The plot twists, the shoot-outs, the poetically bleak landscapes and beautiful shots of the Øresund Bridge are incidental to the main story: the psychodrama of our odd couple.
By series two there has been a shift. Saga now has a live-in boyfriend and has even started to laugh at other people’s jokes (not because she finds them funny, but because she wants to fit in). But Martin is grieving over the murder of his son, August. He puts his faith in Saga for his emotional wellbeing. But the series ends with a mutual betrayal: Martin discovers Saga’s family’s dark past; she has him arrested for murder.
I meet Sofia Helin in the bar of the Grand Hôtel in Stockholm. And she is, of course, nothing like Saga. No leather trousers or military boots. She doesn’t have a car, let alone a Porsche 911. ‘I live in the city, I don’t need a car,’ she says. She is slight and sensitive and, at 43, is beautiful in an Ingrid Bergman way – high cheekbones, large pale eyes, full lips.
'I have to take care of myself, because I have a thin skin'
She has a soft accent and a kind, calm manner. She lives nearby with her husband Daniel Gotschenhjelm, a former actor and now a priest in the Church of Sweden, and their two children, Ossian, 12, and Nike, six (‘after the goddess of victory’).
Today, Sofia is chic in a chunky Marc Jacobs jumper and black jacket, her hair pulled back to reveal her impressively structured face. She likes fashion, unlike her alter ego. ‘Saga would buy 10 T-shirts in the same style,’ she says.

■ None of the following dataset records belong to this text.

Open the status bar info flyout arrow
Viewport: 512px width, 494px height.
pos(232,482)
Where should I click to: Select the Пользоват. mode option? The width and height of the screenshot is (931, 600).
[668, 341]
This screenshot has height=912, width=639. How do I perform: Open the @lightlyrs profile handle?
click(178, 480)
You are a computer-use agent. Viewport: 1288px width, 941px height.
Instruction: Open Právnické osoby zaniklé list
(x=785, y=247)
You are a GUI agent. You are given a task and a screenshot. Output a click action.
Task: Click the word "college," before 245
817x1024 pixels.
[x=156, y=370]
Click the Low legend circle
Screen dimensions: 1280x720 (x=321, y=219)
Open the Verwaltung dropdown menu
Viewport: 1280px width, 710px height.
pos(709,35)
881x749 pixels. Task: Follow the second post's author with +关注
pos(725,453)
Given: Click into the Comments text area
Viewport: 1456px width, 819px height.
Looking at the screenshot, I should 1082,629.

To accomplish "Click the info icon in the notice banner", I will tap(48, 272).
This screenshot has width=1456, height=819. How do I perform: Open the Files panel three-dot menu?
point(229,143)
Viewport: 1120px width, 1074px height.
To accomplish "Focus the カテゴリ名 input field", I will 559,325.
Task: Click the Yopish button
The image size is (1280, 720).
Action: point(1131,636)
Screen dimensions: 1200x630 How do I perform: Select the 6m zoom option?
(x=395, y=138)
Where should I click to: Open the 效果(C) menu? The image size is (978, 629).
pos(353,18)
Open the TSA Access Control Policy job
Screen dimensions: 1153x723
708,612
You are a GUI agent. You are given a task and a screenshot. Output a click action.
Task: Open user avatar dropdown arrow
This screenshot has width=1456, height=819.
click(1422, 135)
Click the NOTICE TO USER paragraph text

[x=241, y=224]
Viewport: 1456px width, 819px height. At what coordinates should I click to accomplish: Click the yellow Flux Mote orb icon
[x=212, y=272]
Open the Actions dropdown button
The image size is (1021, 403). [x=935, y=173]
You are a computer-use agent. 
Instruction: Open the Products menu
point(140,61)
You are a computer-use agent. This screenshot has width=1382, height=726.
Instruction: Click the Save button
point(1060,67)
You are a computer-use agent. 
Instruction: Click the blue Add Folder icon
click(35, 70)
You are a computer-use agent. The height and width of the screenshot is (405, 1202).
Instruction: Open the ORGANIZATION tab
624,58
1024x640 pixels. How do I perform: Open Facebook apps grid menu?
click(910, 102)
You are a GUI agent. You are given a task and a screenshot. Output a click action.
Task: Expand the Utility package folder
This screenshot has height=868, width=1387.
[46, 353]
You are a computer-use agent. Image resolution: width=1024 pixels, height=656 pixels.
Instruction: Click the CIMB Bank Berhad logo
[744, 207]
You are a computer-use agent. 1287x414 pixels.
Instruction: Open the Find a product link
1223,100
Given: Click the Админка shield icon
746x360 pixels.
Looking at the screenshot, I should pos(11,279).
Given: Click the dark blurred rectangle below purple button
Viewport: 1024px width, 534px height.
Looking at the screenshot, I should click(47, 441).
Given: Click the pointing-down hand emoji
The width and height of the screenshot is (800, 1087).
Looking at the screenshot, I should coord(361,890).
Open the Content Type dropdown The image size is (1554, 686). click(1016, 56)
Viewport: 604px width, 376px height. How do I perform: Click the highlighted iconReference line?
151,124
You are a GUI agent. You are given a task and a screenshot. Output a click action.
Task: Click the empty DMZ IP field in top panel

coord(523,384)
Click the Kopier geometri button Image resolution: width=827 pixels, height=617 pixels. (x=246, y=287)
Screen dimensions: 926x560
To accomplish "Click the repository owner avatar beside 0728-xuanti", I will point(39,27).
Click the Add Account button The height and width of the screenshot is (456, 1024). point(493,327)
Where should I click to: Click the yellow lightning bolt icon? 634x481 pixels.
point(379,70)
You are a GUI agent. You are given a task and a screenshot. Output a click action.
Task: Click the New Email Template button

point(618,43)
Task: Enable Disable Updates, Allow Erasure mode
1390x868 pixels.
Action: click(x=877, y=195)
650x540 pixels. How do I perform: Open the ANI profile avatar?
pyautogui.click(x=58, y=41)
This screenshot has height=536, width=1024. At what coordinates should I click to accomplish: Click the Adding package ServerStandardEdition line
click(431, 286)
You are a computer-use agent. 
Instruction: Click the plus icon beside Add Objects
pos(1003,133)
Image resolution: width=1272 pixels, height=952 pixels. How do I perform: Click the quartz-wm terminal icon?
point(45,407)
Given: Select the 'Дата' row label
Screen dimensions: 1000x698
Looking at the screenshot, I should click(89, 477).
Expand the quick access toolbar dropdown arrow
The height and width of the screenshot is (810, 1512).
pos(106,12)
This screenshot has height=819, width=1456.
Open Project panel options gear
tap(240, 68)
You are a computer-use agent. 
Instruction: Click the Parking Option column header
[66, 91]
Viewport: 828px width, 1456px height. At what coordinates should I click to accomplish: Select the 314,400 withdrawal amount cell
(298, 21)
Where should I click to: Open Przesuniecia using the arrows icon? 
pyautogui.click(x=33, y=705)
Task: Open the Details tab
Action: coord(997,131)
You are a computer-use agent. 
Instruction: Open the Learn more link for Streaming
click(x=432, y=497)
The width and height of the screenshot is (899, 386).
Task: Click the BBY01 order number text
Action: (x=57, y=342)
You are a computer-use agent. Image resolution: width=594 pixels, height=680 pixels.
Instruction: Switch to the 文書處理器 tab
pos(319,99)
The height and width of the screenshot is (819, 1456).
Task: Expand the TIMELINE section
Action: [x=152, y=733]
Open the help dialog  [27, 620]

Another major point of difference is Sofia’s capacity for empathy. ‘It’s my best gift and my worst,’ she says. ‘It’s why I can understand and create characters, but I have to take care of myself, because I have a thin skin.’
She finished filming series three of The Bridge in May, but her voice is still husky from an illness picked up at that time. ‘I got a bit exhausted,’ she says. ‘I’m now on my second course of antibiotics.’ Becoming Saga, she explains, requires a lot of physical effort. She has to change the way she talks, holds her head, moves; has to become straighter, tenser, more alert. ‘It’s like a vice gripping all over my body,’ she explains.